Any thoughts on timing? I know there's a reason perhaps competitive or whatever to not be all that disclosed, but thoughts on behind timing.

From a broad point of view, we have about another year or so of formulation work to do. At which point, we basically will start appropriate clinical trials to support the enhanced efficacy of this product relative to the IR version of the product. We anticipate bringing this product to market before our orphan drug exclusivity expires.

Okay. Great. That's helpful. And then last question on strategy. Pat, you mentioned some hires and going into a transformative period for the company in terms of executing strategy with regard to acquisition of products, platforms or companies. And I guess I'm wondering, what do you favor? Is this kind of acquisition that you're looking for something that can tuck-in within a very effective commercial sales effort at this point? Or does it take it in a different direction? Or are you focused more on leveraging your experience within orphan neurology? Can you provide additional update or additional color on your strategy there?

Sure, Charles. Ideally, we'd love to be able to leverage our sales force with another neuromuscular product in the bag. And we've tried that most of last year. We had a couple of attempts, which, unfortunately, did not work out. And I think it's a bit restrictive. We're going to grow our business and it may not be in neuromuscular. And I think we described on our last call that we would we -- our interest is in expanding the spectrum to include just about any therapeutic category outside of oncology, which is very crowded in a very difficult space to work in. So ideally, it's going to be something that we think has a high likelihood of success and something that is affordable to us. We -- let me use an example of endocrinology, which we looked at a potential asset about a year ago, that's certainly not a product that would be carried in the bag by our neuromuscular sales team.
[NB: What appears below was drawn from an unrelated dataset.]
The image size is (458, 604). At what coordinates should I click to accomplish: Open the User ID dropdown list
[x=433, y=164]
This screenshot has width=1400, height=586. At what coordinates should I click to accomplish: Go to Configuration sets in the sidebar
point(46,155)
And we really think that we've done such a great job, and our sales and marketing team done a great job in bringing Firdapse to market that we could replicate that in other therapeutic categories like endocrinology, for example. And put together a 15 to 20 person sales force or regional account managers to bring a product outside of neuromuscular to market. But we also think that clearly, we want to stay in the rare disease space. And so again, the only thing that we are avoiding is obviously something that is too bigger bite for us and something that is in oncology, such a fairly broad approach. Ideally, with an acquisition, we'd like to think that a validated technology platform came with that. That may or may not be the case. There are some interesting small molecules out there, biologics as well as cell and gene therapy projects. So we've got a fairly broad spectrum to look at, in various stages of development.

That's helpful. What do you think about financing it in terms of debt versus equity, what kind of transaction are you contemplating?
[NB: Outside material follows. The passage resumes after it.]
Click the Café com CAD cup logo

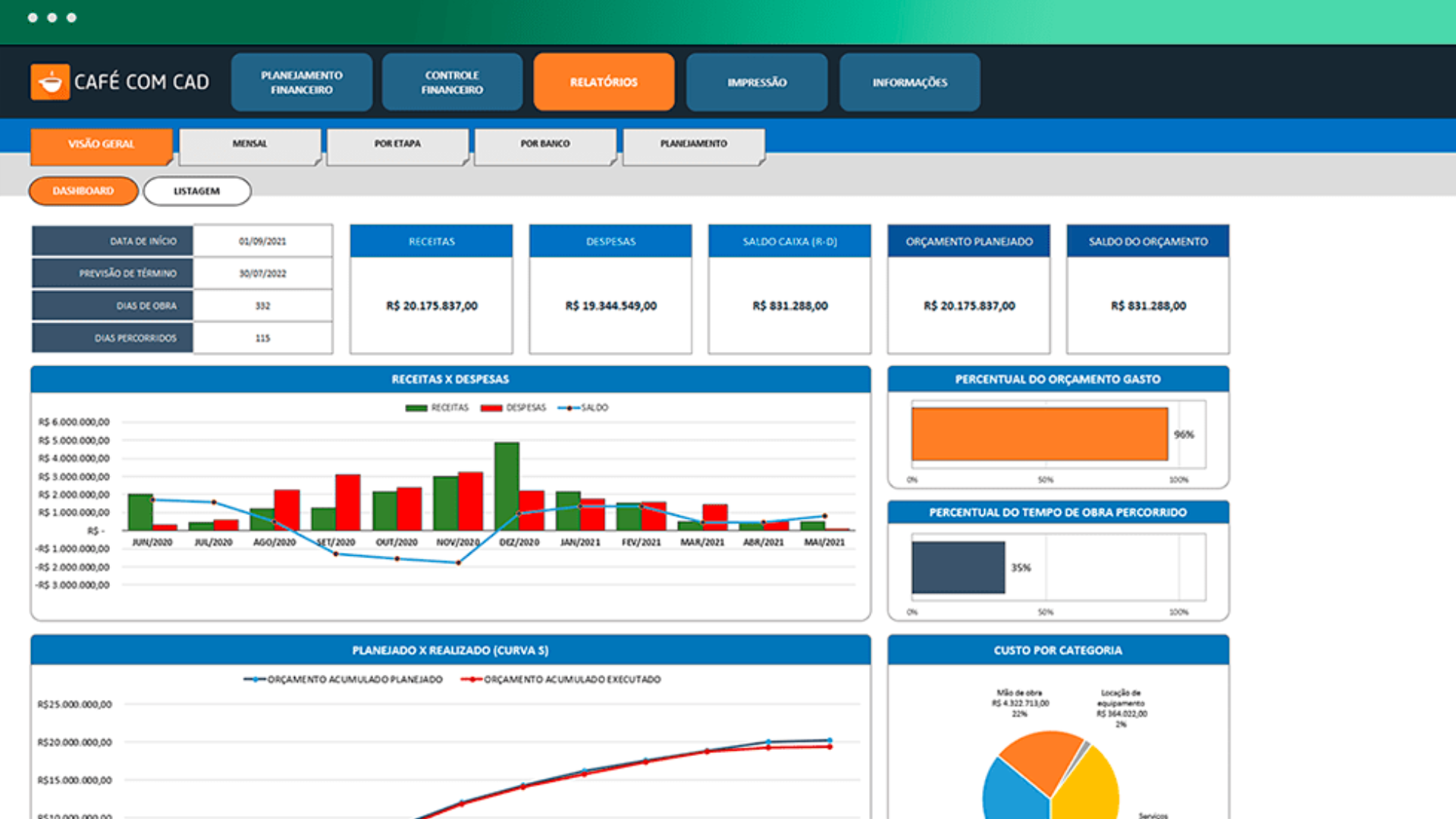50,82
Well, we think that our equity is awfully cheap. I guess what CEO doesn't think that. But -- so we -- as we pointed out, we have $155 million in cash as of 6/30. That cash is growing by $10 million to $15 million per quarter. We know that we have access to probably at least $100 million in debt term loans, a number of large banks as well as some of the more takes have come to us and talk to us about taking on debt. We've been reluctant in the past, but it may be a good estimate to use to make an acquisition with.
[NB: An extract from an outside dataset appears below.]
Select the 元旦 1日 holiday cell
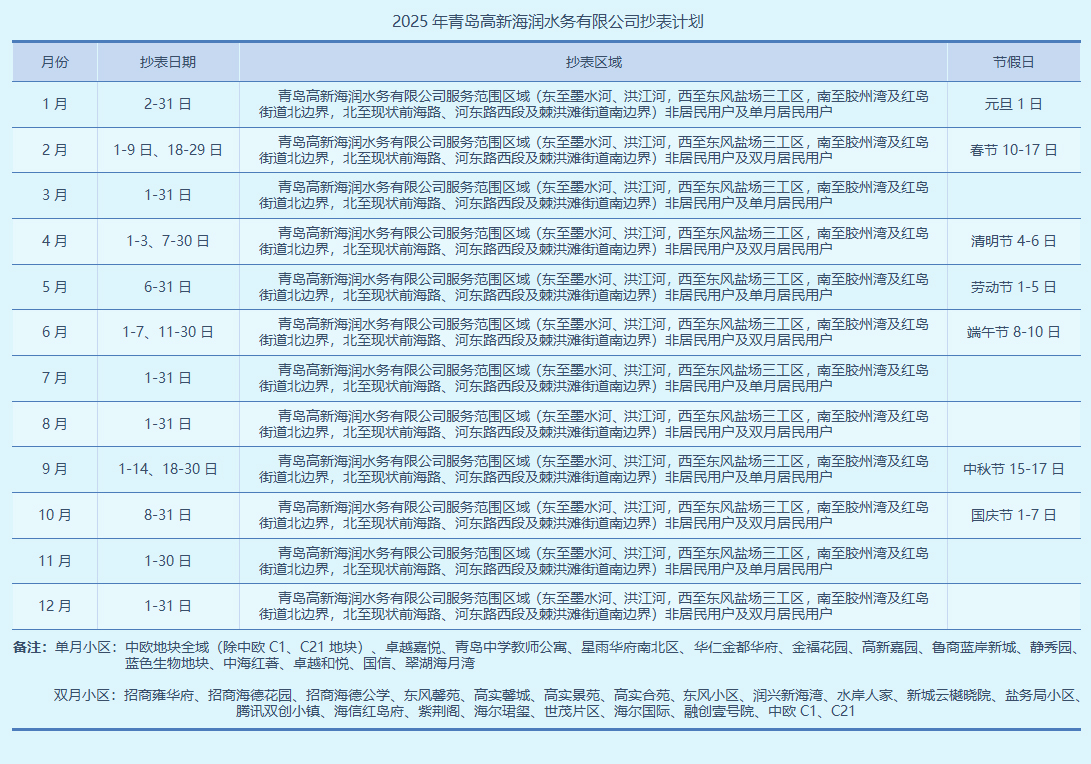This screenshot has width=1091, height=764. (x=1013, y=104)
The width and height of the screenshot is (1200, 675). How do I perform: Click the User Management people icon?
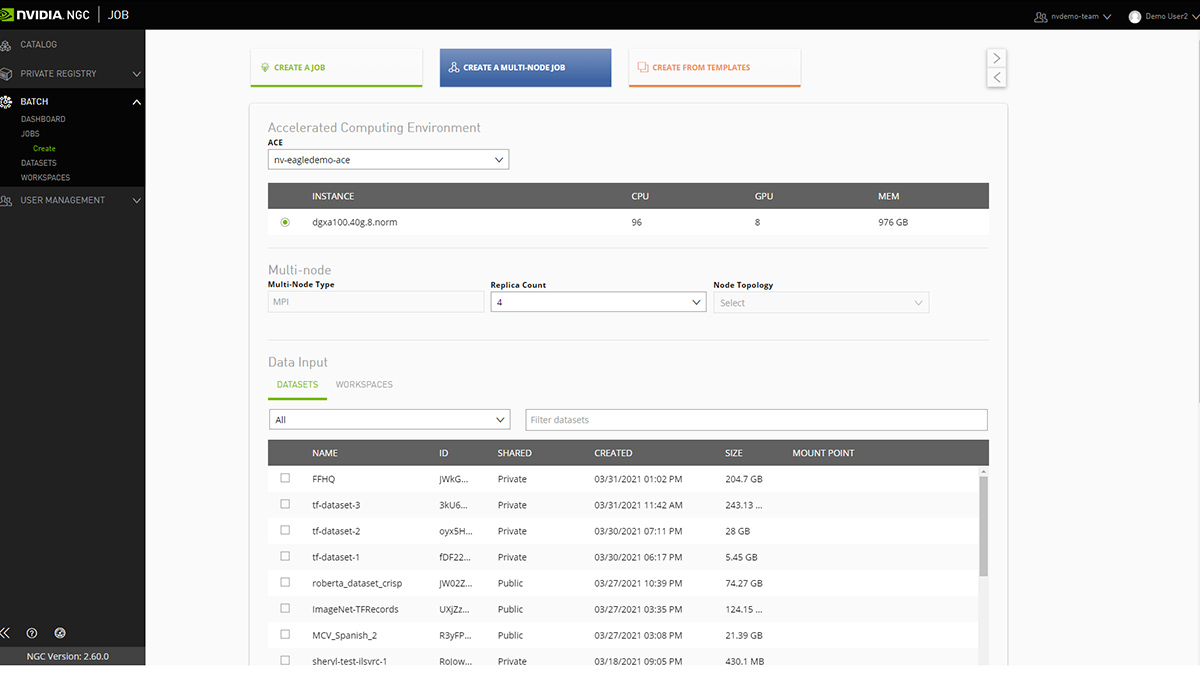(x=8, y=200)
Maybe cheap money. Appreciate you providing all the additional detail. Thank you.

Sure. Thank you, Charles.

Thank you. At this time, I would like to turn the call back over to management for closing comments.

Thank you for joining us today, and I look forward to future calls. Have a great day.

Thank you. This does conclude today's teleconference. You may disconnect your lines at this time, and thank you for your participation, and have a great day.